白若離握著生殺予奪,低頭看著下方正躺著的「小妖精」。
他眯起眼,想的不是他怎麼來到這等地方,而是這人看上去很眼熟。
對,一息之前,他正站在無妄崖邊,身後是萬丈鬼窟,身前是三十六宗門一共一千二百五十人。這些人要殺他,或者要他主動跳入鬼窟,從此墜入魔道。

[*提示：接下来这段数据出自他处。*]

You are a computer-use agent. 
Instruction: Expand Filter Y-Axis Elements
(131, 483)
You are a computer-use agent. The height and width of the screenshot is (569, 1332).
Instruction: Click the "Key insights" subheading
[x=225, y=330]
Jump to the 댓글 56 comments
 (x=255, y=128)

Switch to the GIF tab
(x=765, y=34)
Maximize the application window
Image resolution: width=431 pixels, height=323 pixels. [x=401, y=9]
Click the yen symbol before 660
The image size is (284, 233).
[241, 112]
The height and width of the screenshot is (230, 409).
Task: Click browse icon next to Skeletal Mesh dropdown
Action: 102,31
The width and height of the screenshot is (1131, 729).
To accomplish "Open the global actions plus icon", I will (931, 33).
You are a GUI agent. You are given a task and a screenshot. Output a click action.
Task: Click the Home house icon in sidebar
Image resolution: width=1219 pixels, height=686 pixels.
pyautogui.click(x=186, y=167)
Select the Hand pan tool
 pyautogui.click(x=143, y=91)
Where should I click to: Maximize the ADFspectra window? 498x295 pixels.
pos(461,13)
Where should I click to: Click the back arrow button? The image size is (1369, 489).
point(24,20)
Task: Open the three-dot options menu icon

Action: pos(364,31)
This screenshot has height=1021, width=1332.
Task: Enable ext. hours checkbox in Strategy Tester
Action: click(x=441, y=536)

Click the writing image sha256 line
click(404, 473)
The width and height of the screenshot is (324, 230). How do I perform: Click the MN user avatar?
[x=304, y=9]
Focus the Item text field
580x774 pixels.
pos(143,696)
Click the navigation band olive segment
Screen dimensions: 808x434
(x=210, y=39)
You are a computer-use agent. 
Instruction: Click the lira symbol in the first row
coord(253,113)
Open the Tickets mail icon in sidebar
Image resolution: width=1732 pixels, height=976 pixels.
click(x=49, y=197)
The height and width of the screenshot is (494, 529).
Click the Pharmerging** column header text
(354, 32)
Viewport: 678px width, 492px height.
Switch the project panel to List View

三十六小世界從未有過魔道登仙的人,墜入魔道,即為死道。
他不在乎入不入魔,但是殺一場也無妨。
白若離有點不高興,現在是殺不成了。
生殺予奪與他心意相通,見狀發出憤怒的嗡鳴,說好了劍出鞘必見血呢!沒有血,它憑啥伺候這大爺!
「肅靜!」
白若離不耐煩地呵斥一聲,「你看看這人,幾兩肉幾斤血?放幹了不夠你嘬幾口!」
「前輩……」柳白真試圖開口。
「閉嘴。」白若離冷冷地看他一眼,只那輕飄飄的一眼,就把青年釘在了原地。
【有血!有血!外面好多血!】
生殺予奪在他腦子裡拼命地尖叫,像個小孩一樣撒潑打滾。
白若離嘖了嘖,身影瞬間消失在床帳里。
第22章
「你是什麼人?!」
鄭郡倒在地上,捂著胸口大喊。
他其實想問白若離到底是人,還是鬼?否則以他的功力怎麼會被輕易地掀翻!
地牢外的人聽到動靜,紛紛拔劍拔刀沖了進來。
血濺滿面。
沒人看清白衣人怎麼出的劍,只看到一陣劍光亂閃,鄭郡便在慘叫聲中化為一堆看不出什麼玩意兒的爛肉,滿室如同降下一場血雨。
咚——
一顆人頭砸到何用面前,中間隔著一層鐵欄杆。
那張傲慢的臉孔上凝固了恐懼,也將永遠恐懼下去。
何用心頭升起強烈的危機感,他抬起頭,眼前倏忽一暗,正對上一張俊美邪氣的臉。他來不及反應,胸口先是一涼,然後爆發出劇痛。
「看什麼看,醜八怪。」白若離笑起來。
嗬——嗬——
何用像離水的魚,他徒勞地抓住刺入胸膛的劍,每動一下,全身都在痛。他好似融化的蠟油,深深的疲憊從四肢鑽入到肉皮里、骨髓里,又累,又冷。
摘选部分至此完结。